* _Task goal_
Please say how many lines in the rows below contain the word "Select". Reply with the number alone.

* _Provided material_
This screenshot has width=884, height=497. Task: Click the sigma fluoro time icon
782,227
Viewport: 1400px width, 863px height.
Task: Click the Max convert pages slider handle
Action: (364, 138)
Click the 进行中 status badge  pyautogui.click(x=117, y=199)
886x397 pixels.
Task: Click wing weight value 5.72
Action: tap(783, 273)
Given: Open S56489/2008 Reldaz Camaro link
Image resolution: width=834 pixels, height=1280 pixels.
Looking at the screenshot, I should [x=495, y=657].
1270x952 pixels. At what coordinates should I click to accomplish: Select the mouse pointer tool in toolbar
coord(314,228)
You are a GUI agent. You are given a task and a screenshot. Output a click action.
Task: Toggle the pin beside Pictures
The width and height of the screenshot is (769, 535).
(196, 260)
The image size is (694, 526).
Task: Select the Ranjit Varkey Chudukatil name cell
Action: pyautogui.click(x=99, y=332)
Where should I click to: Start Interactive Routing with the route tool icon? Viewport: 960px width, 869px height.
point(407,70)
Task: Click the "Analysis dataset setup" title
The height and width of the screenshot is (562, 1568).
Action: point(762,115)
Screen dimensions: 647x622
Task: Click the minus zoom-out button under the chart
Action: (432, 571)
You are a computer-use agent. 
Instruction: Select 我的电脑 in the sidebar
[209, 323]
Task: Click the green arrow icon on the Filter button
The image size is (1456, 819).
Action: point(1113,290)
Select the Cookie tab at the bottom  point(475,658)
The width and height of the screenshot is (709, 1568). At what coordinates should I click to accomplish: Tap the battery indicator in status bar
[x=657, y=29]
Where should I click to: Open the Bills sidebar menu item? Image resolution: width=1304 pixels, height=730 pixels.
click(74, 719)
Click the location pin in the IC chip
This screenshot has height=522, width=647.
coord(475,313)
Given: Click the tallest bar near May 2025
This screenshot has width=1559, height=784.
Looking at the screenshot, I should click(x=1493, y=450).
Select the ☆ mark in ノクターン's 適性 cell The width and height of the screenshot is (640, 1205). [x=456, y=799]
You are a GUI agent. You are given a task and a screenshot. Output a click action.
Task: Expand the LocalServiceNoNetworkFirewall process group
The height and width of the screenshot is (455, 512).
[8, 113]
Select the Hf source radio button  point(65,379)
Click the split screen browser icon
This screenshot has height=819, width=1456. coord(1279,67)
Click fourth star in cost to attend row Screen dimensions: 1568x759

* _Problem solution_
6